Victorian Premier Daniel Andrews is urging people to stop stockpiling goods in response to the deadly coronavirus.
He stressed it wasn’t necessary and neither was routinely wearing face masks.
“I don’t want to be critical of people who may be frightened, that doesn’t help anything. But I would just say, we are not at a point where people need to be stockpiling,” Mr Andrews told reporters in Melbourne on Tuesday.
“Nor are we are at a point where people need to be routinely wearing masks.
“There’s always a limit to the number of masks any one jurisdiction has. To be using masks now, potentially means that when they are actually needed, we won’t have enough.”
Victorian Opposition Leader Michael O’Brien said “panic buying” had emerged as there wasn’t enough public information about the virus in the state.
“Victorians need to know the truth. We need to know how to keep ourselves safe. We need to know what the impact of this coronavirus could be,” he told reporters on Tuesday.
“Because if you (Mr Andrews) don’t tell us, people are going to start panicking, and we’re already seeing that in terms of panic-buying on supermarket shelves.”
The comments come as the state government has given $6 million to Melbourne’s Peter Doherty Institute for Infection and Immunity to help speed up the development of vaccines and treatments for the virus.
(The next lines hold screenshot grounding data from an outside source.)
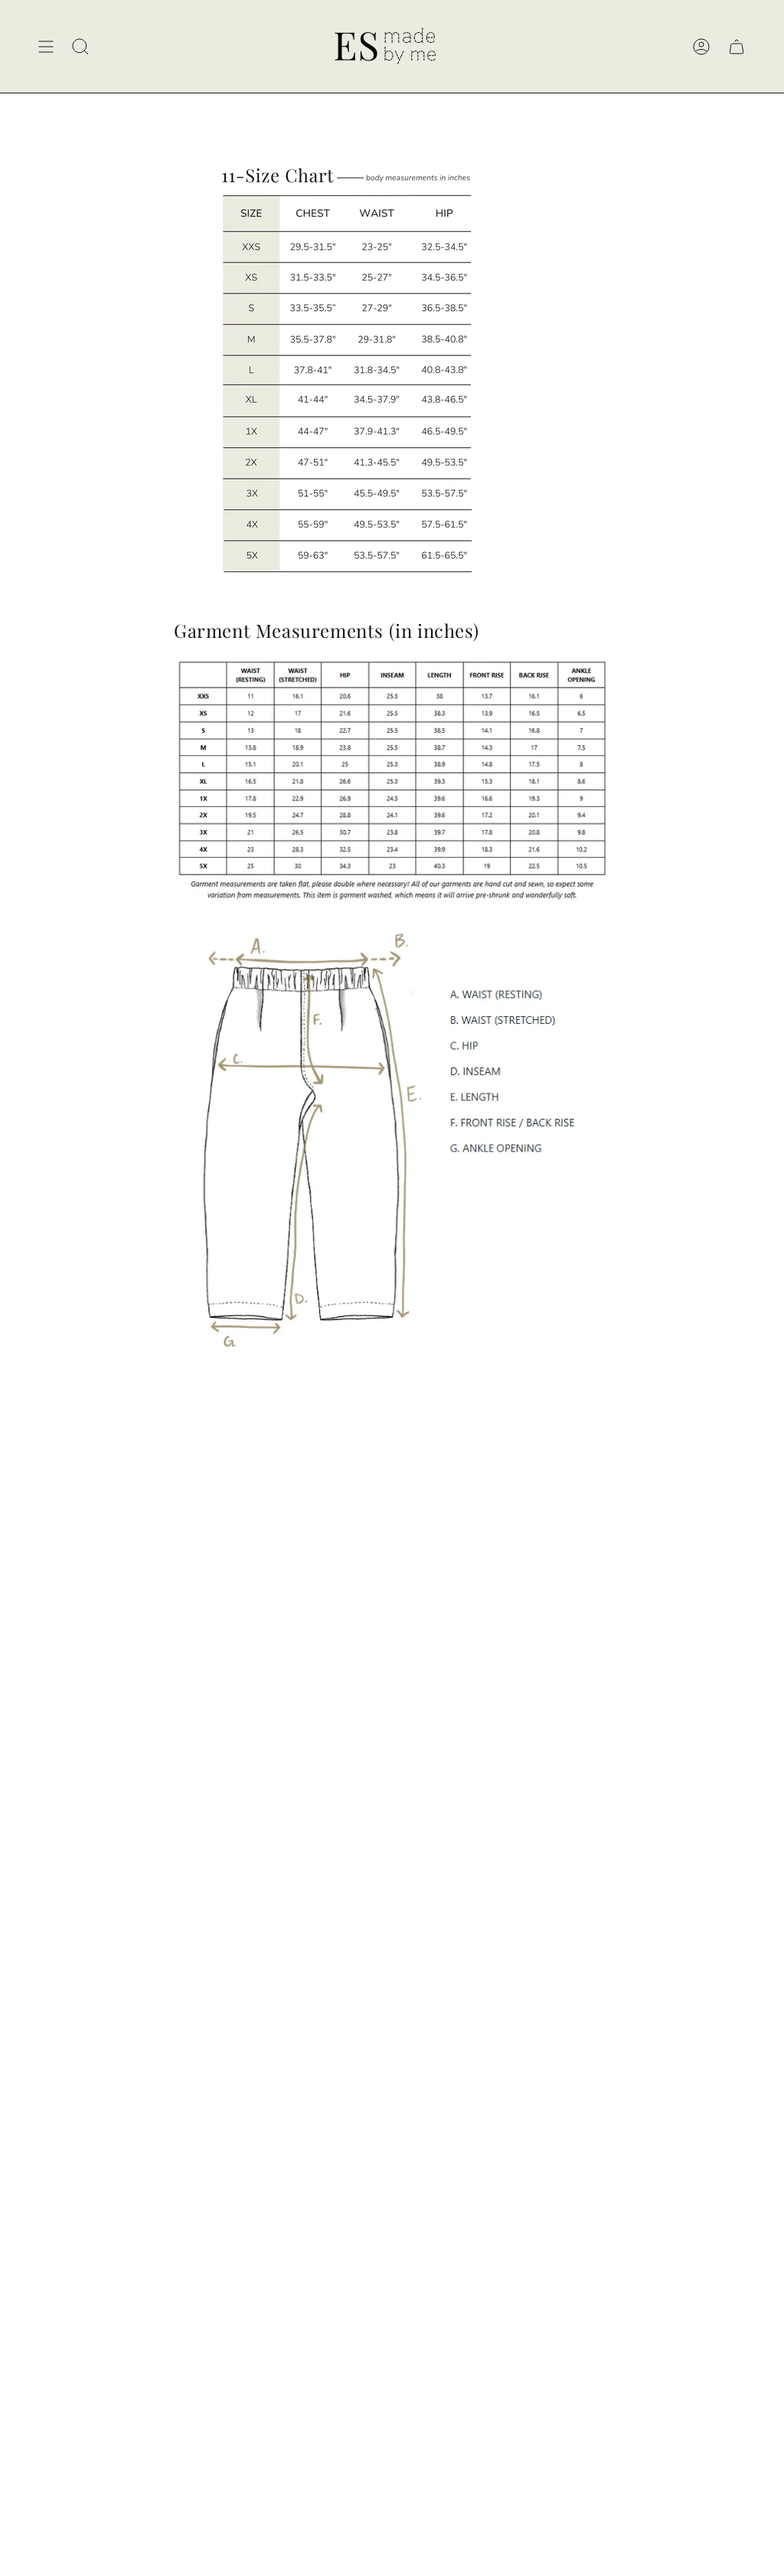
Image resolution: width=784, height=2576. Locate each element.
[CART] (736, 46)
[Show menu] (46, 46)
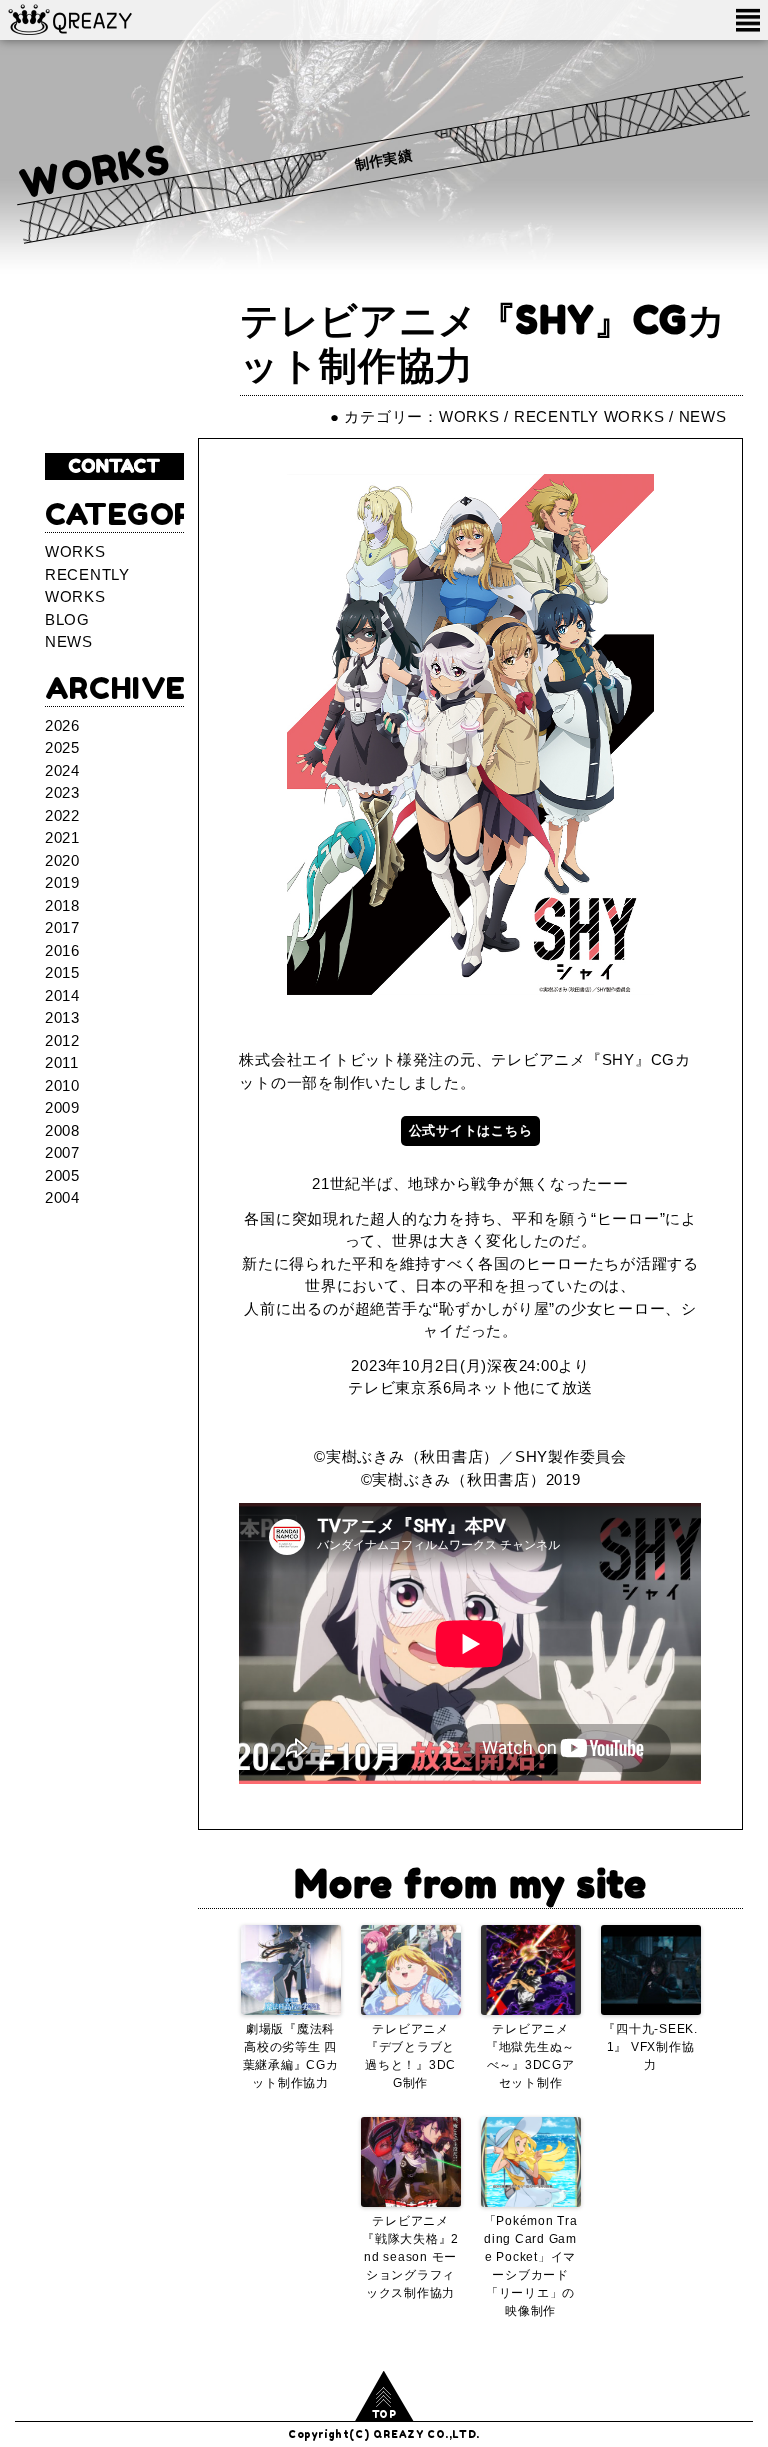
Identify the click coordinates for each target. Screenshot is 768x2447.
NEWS (703, 416)
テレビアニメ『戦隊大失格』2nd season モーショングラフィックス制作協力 (410, 2257)
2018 (62, 905)
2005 (62, 1175)
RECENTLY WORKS (589, 416)
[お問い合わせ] (115, 467)
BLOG (67, 619)
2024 (62, 770)
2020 (62, 860)
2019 (62, 882)
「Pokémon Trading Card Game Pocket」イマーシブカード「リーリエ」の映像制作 (531, 2266)
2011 (62, 1062)
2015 (62, 972)
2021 (62, 837)
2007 (62, 1152)
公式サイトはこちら (471, 1130)
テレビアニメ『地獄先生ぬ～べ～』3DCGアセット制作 (530, 2056)
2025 (62, 747)
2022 (62, 815)
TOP (384, 2414)
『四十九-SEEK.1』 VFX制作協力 (650, 2047)
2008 (62, 1130)
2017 (62, 927)
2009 (62, 1107)
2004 (62, 1197)
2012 (62, 1040)
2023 (62, 792)
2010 (62, 1085)
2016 (62, 950)
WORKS (95, 170)
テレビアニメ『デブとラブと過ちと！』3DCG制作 (410, 2056)
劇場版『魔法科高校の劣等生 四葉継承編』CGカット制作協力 (291, 2056)
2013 (62, 1017)
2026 (62, 725)
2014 (62, 995)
The institute, whose scientists were the first outside of China to recreate the virus, is working alongside the Burnet Institute and other experts.
There have been nine confirmed cases of the condition in Victoria, and 33 across Australia.
Victoria’s chief medical officer Professor Brett Sutton told cabinet on Monday the state was well-prepared for dealing with the virus.
But the Victorian government is poised to ramp up public communications about preventing infection and providing different models of care to reduce exposure, such as telehealth, if it needs to.
It could also increase space in hospitals for urgent care by considering the delay of non-urgent care or procedures, such as elective surgery.
“We’re not there yet, but just to be clear with people, that may well be an outcome,” Mr Andrews said.
The Jack Ma Foundation has also given $3.2 million to the Doherty Institute to speed up coronavirus vaccine development.